Green oolong vs roasted oolong: a quick guide
| Style | Flavour when iced | Water temp (hot-brew) |
|---|---|---|
| Green / floral oolong | Orchid, lilac, cream and butter; crisp and perfumed | Cooler, around 80-85 C / 175-185 F |
| Roasted / dark oolong | Honey, caramel, toast and stone fruit; smooth and round | Hotter, around 90-95 C / 195-205 F |
If you are cold-brewing rather than hot-brewing, water temperature stops mattering, since everything happens cold. Just give a green oolong the shorter soak and a roasted oolong the longer one.
Storage and make-ahead
Iced oolong is easy to batch. Brew a jug, keep it covered in the fridge, and drink it within about 2-3 days for the brightest aroma, as the perfume softens the longer it sits. Make the pitcher a little strong if you plan to serve it over ice through the day.
The food-safety rule is simple: always hot-brew and then chill, or cold-brew in the refrigerator.
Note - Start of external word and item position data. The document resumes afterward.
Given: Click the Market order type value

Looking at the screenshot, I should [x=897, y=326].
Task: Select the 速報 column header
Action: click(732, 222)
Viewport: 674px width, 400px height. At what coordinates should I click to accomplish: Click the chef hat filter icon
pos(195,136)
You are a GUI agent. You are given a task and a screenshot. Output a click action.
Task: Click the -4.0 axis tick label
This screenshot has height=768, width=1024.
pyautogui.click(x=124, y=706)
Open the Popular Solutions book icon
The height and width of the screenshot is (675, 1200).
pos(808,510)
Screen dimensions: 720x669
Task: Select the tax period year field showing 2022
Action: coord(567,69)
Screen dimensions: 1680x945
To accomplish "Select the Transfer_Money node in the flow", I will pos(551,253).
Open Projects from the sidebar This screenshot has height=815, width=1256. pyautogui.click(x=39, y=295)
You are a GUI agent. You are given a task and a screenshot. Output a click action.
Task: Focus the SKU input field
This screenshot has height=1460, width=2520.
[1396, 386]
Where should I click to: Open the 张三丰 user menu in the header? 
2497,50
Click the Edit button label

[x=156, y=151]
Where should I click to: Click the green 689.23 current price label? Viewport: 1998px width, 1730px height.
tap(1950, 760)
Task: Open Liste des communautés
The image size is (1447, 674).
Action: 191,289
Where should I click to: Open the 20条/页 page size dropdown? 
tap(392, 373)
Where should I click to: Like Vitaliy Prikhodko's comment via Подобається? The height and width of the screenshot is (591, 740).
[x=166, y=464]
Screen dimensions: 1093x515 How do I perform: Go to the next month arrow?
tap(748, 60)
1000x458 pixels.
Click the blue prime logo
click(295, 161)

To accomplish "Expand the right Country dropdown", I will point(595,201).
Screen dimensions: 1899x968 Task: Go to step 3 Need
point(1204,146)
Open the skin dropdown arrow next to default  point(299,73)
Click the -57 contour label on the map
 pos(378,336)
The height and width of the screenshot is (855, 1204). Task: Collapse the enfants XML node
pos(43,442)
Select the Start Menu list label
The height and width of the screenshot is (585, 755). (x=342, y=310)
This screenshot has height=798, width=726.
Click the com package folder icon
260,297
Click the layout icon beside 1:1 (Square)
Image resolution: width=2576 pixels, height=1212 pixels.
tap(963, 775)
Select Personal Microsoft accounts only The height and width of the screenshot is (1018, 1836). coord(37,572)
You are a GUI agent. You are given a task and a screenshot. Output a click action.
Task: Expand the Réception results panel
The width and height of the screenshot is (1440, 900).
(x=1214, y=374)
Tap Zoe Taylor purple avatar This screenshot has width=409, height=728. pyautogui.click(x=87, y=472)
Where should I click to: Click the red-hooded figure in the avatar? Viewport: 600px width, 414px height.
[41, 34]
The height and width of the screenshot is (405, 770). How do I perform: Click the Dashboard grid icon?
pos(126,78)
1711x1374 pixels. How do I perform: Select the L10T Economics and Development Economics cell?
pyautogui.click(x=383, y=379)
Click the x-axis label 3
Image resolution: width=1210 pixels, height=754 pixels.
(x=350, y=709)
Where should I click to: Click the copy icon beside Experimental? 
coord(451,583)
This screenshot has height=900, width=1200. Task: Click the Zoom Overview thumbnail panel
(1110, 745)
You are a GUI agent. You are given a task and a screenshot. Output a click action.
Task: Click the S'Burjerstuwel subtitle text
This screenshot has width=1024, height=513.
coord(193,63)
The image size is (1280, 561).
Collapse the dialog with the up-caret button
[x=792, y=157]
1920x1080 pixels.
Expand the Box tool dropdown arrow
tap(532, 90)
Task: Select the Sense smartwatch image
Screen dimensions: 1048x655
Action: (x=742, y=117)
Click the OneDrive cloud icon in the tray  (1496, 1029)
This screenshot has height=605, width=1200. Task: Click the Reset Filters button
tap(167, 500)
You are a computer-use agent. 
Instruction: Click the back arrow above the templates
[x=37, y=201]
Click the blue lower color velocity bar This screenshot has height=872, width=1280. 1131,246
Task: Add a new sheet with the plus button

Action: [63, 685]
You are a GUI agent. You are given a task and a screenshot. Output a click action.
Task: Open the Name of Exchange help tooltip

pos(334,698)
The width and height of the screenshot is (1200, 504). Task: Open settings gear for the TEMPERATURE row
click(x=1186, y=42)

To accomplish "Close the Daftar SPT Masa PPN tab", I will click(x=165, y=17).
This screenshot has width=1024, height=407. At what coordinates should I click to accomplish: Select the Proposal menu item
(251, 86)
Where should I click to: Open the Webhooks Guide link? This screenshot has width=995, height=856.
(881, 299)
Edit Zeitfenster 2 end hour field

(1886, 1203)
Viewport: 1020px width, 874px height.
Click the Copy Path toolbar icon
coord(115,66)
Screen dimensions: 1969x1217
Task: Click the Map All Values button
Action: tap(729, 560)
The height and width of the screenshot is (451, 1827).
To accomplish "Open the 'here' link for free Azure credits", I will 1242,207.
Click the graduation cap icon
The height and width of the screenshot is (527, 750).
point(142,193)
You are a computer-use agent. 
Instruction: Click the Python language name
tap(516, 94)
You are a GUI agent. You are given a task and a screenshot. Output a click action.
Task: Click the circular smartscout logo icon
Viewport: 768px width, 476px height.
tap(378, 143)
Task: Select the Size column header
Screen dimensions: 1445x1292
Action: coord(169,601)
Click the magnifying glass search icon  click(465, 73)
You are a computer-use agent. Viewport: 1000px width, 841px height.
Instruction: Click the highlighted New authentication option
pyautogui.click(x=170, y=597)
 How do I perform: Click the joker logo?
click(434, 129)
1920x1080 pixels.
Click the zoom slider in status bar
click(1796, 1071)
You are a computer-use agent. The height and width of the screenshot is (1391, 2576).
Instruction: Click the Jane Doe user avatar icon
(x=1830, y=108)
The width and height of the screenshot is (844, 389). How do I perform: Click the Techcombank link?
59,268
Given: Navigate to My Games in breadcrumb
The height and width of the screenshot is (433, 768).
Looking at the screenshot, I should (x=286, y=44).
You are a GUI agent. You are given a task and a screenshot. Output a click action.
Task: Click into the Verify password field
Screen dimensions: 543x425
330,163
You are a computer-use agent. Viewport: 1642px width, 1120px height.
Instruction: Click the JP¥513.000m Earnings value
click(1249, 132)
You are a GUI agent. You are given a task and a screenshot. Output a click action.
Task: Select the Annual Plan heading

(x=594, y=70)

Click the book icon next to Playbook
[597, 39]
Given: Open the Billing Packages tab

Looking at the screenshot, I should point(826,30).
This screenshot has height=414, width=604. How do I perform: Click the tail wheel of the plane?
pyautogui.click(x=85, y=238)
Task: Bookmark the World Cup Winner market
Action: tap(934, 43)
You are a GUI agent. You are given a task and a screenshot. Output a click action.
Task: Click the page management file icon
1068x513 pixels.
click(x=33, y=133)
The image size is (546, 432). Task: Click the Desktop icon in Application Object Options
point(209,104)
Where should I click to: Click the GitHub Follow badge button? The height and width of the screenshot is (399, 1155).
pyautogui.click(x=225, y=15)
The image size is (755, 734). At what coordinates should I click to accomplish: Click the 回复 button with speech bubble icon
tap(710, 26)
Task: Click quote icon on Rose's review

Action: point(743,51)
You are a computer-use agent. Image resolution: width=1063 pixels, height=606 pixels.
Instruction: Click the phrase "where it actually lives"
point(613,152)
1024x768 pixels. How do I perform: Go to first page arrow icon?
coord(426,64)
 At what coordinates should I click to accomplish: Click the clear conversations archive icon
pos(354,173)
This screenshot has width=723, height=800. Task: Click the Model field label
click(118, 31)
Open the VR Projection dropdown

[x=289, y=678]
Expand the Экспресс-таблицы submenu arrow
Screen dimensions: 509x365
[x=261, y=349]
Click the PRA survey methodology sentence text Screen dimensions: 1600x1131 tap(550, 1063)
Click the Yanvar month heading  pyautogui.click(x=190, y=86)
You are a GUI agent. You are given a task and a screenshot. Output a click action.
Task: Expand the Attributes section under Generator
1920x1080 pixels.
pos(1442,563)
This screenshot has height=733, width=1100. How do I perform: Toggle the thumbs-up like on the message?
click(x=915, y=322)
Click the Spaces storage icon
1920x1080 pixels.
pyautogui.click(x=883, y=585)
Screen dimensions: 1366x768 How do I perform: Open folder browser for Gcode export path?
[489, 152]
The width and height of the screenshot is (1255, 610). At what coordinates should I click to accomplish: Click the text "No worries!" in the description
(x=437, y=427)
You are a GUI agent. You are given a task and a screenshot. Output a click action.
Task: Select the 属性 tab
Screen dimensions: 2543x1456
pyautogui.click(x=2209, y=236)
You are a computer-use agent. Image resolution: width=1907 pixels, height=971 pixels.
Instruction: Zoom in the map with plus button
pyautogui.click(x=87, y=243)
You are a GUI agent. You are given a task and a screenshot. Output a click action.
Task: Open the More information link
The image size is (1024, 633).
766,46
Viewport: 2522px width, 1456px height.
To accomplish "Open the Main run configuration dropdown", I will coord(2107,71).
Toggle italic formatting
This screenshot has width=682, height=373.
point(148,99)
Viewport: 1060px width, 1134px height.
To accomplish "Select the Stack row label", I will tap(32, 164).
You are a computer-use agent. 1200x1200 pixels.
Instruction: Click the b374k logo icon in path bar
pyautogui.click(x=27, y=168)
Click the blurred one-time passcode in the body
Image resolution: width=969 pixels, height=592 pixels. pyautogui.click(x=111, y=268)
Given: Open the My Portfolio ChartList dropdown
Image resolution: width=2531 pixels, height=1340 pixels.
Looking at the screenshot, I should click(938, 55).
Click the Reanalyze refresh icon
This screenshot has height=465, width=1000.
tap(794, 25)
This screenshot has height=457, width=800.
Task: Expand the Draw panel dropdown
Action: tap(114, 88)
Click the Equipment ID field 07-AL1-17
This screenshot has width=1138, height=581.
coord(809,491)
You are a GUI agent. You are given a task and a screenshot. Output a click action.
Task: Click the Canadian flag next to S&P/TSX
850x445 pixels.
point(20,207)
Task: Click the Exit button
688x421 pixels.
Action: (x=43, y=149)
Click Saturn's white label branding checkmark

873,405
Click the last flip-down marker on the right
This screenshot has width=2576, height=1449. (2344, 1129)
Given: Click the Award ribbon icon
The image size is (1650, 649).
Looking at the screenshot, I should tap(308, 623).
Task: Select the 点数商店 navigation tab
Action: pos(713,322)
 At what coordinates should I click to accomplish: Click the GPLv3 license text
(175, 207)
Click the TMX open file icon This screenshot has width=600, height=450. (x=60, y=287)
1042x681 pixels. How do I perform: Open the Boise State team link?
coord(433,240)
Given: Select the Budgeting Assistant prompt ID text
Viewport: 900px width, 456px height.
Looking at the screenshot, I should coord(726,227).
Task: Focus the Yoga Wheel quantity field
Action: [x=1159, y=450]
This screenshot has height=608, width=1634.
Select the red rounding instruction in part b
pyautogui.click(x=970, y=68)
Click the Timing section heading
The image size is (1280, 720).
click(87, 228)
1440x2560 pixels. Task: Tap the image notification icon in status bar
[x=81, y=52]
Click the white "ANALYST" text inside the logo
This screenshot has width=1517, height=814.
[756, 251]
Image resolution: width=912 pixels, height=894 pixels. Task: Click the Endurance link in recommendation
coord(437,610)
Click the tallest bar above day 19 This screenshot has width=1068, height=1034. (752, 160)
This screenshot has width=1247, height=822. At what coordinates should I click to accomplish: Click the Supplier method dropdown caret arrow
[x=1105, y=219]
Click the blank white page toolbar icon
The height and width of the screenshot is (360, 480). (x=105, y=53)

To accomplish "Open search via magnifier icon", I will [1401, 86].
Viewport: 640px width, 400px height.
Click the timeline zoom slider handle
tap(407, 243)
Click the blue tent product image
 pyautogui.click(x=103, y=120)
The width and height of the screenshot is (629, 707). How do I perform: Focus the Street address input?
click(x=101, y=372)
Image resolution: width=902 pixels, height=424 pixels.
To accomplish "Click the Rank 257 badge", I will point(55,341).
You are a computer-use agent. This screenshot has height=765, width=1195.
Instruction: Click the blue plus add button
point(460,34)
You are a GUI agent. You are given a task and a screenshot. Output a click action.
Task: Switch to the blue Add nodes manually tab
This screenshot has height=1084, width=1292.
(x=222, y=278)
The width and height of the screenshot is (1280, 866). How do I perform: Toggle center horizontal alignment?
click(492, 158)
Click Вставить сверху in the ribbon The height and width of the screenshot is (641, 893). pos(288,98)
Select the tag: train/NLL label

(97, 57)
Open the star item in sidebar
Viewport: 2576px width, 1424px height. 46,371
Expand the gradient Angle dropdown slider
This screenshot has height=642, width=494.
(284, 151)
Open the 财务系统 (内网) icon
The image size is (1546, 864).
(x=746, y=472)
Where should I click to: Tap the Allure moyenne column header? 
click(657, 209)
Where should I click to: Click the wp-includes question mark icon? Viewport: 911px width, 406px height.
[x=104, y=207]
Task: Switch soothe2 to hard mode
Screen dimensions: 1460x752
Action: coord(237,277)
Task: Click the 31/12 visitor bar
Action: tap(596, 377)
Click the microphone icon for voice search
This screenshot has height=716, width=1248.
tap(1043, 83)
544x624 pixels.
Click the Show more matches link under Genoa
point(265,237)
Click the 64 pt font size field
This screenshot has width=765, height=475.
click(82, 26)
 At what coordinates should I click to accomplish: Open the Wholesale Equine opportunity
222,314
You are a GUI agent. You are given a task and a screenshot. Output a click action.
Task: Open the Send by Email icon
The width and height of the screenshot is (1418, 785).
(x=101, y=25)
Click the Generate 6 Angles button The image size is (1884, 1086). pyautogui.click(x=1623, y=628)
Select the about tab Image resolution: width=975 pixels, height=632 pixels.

Do not leave tea to steep in warm water on the counter for hours, because warm water sitting at room temperature can let bacteria grow. Keep the finished tea covered and cold until you pour it.
Serving ideas
Plain over ice is the classic, and it is the honest way to taste a good oolong. A slice of fresh peach flatters a roasted oolong's honey-and-stone-fruit side beautifully, while a wedge of lemon or orange lifts a bright green oolong. Keep any sweetener light, and add it after tasting so it supports the aroma rather than burying it. A sprig of mint or a few thin cucumber ribbons also work if you want something more garden-fresh.
Caffeine and a quick food-safety note
Be honest with yourself about caffeine: oolong is a true tea from the tea plant, so iced oolong tea contains caffeine, sitting roughly between green and black tea depending on the leaf and how strongly you brew. Cold-brewing tends to pull out a little less caffeine than a hot steep, though a strong, long soak narrows that gap. If you are sensitive, brew a shorter or lighter cup, or enjoy it earlier in the day.
Everything else here is practical food safety rather than a health claim. Responses to caffeine and to tea in general vary from person to person, and this is general information, not medical advice. Keep prepared tea cold and covered, use clean equipment, and never give honey to infants under 12 months.